Esplendor
Es verdaderamente un filme brillante que relata la historia de un archivista de Cleveland, Harvey Pekar, que impulsado por su amigo e historietista Crumb, devendrá en uno de los guionistas más celebres de la historia del cómic americano.
American Splendor (*) trabaja entonces en los bordes del american way of life y, a la vez, a partir de semejante personaje capturado formidablemente por Paul Giamatti, todo se vuelve una historia de los suburbios de un sueño americano que el filme insiste en devaluar.
Los cineastas Shari Springer Berman y Robert Pulcini fundaron una mecánica prácticamente de cine dentro del cine.

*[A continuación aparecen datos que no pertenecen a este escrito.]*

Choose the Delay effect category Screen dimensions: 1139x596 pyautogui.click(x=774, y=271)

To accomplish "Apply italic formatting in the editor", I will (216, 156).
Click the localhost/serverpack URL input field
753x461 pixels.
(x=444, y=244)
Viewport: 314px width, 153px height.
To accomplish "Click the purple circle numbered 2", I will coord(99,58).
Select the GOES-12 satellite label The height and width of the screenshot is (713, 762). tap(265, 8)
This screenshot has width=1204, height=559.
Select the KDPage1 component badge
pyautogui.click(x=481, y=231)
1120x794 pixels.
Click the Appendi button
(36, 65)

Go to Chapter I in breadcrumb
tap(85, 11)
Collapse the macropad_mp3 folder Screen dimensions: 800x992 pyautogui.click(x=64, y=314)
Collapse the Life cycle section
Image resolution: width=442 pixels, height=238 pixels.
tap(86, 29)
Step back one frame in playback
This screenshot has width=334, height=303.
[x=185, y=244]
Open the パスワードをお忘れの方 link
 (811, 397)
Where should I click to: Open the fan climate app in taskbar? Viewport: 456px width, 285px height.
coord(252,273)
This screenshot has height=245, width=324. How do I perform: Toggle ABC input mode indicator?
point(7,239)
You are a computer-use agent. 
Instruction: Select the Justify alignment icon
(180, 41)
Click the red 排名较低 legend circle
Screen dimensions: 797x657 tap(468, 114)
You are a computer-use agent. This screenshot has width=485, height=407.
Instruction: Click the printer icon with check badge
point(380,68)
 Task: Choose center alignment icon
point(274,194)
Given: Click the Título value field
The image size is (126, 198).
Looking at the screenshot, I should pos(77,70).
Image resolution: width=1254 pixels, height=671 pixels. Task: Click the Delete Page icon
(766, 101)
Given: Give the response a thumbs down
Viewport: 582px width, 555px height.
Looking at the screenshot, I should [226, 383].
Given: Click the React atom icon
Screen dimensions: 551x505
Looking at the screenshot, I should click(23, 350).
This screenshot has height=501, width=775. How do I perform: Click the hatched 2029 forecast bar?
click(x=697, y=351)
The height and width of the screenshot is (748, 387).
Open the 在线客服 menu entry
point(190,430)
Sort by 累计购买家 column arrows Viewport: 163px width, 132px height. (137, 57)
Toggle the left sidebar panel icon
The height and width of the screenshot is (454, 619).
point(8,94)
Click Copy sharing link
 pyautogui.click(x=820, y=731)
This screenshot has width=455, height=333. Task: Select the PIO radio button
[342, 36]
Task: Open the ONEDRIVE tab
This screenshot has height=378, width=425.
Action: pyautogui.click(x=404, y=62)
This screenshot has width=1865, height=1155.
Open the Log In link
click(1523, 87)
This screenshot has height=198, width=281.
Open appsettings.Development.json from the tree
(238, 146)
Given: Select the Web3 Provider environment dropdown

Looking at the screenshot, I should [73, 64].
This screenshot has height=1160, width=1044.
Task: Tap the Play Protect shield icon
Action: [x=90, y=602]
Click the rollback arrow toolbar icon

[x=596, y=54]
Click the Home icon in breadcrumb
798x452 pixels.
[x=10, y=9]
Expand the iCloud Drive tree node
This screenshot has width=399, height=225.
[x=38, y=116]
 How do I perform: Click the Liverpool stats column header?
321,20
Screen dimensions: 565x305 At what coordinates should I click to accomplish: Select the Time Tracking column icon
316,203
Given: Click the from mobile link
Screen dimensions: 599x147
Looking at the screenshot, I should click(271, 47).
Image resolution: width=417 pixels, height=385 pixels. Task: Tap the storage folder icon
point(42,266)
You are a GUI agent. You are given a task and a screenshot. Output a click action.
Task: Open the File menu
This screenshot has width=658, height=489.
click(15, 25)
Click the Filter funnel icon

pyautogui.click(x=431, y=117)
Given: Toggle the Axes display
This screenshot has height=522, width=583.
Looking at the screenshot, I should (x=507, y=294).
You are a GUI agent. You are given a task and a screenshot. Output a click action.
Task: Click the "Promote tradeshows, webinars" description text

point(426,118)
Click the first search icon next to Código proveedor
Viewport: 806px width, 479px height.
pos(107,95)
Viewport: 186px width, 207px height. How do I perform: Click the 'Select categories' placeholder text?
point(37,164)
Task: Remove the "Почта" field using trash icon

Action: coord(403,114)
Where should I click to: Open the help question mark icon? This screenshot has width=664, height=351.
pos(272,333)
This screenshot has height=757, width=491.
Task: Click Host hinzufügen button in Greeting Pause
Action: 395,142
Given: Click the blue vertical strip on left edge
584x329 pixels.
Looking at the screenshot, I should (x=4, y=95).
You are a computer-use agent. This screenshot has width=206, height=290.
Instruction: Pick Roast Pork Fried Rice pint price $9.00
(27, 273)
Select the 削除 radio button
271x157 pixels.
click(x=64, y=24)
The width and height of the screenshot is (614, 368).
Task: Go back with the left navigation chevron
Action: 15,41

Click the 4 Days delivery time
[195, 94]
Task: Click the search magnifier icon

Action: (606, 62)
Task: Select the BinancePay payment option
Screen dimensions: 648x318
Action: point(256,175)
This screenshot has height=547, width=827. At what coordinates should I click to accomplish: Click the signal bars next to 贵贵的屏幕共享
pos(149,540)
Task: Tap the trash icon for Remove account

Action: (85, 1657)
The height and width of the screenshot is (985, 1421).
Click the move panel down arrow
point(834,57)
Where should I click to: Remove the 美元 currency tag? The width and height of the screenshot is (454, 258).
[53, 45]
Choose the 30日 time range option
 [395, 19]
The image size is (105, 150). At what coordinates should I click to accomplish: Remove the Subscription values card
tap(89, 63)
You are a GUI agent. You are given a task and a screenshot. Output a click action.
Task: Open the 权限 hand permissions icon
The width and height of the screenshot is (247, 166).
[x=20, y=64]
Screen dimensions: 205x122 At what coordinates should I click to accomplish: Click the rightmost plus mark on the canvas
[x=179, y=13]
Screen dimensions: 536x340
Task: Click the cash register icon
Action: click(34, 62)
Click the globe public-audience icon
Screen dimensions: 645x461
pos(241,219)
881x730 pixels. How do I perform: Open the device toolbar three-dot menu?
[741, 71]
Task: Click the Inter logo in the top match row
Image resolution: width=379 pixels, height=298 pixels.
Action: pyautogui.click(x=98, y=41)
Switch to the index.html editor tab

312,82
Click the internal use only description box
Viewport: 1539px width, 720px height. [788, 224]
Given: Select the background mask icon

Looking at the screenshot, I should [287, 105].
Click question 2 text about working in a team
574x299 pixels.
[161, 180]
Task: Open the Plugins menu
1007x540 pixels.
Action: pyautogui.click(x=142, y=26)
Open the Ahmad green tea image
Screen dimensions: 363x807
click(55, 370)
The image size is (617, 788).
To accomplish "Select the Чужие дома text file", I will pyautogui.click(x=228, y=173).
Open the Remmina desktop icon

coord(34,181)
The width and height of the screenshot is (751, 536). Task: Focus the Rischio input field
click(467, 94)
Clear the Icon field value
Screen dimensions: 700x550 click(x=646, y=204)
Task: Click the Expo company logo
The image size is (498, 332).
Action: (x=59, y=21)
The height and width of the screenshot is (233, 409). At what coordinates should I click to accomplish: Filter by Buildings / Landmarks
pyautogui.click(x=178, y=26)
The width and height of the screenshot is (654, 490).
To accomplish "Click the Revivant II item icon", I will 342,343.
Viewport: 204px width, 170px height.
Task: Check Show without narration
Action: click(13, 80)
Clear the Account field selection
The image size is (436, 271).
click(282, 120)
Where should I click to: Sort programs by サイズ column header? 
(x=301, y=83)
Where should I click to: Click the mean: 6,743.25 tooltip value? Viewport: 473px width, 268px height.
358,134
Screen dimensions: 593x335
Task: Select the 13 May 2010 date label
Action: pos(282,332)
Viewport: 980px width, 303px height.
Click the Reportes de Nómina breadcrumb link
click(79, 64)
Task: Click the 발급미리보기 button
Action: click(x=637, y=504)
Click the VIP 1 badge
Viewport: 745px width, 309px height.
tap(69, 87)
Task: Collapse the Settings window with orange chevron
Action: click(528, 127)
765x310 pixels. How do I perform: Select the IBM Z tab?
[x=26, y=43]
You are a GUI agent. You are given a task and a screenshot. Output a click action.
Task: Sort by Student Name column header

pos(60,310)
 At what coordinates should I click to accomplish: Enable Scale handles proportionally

Por allí está Giamatti y su a flor de piel pesimismo, sus bajones, su grisura, su existencia anodina de la que no encuentra una posible línea de fuga para zafar. Pero, al mismo tiempo está el verdadero e ilustre Harvey Pekar -con una voz áspera y diálogos sorprendentes- hablando a cámara relatando su historia de vida, como lo hizo en la saga de cómics a la que alude el título del largometraje.
Así, entre flashbacks, entre los vaivenes de la ficción y la realidad, se va construyendo la fascinante historia de ese Pekar solitario y en buena medida un prototípico loser americano que se empeñó en otorgarle un poco de lustre a una vida plana. Ese lustre apareció a partir de guiones de un humor y de una mordacidad espléndidas que se transformaron en un espejo de la working class estadounidense.
Todo un antihéroe, Pekar logró en definitiva lo que se propuso: una mujer que lo contuviera (Hope Davis), cierta celebridad mediática (sus recurrentes apariciones en el talk-show de David Letterman) y asimismo la proposición de una visión del mundo y la comarca -a través del cómic- en rigor deslumbrante y renovadora. Impresionante filme que se va a transformar en uno de los estrenos más importantes de 2004.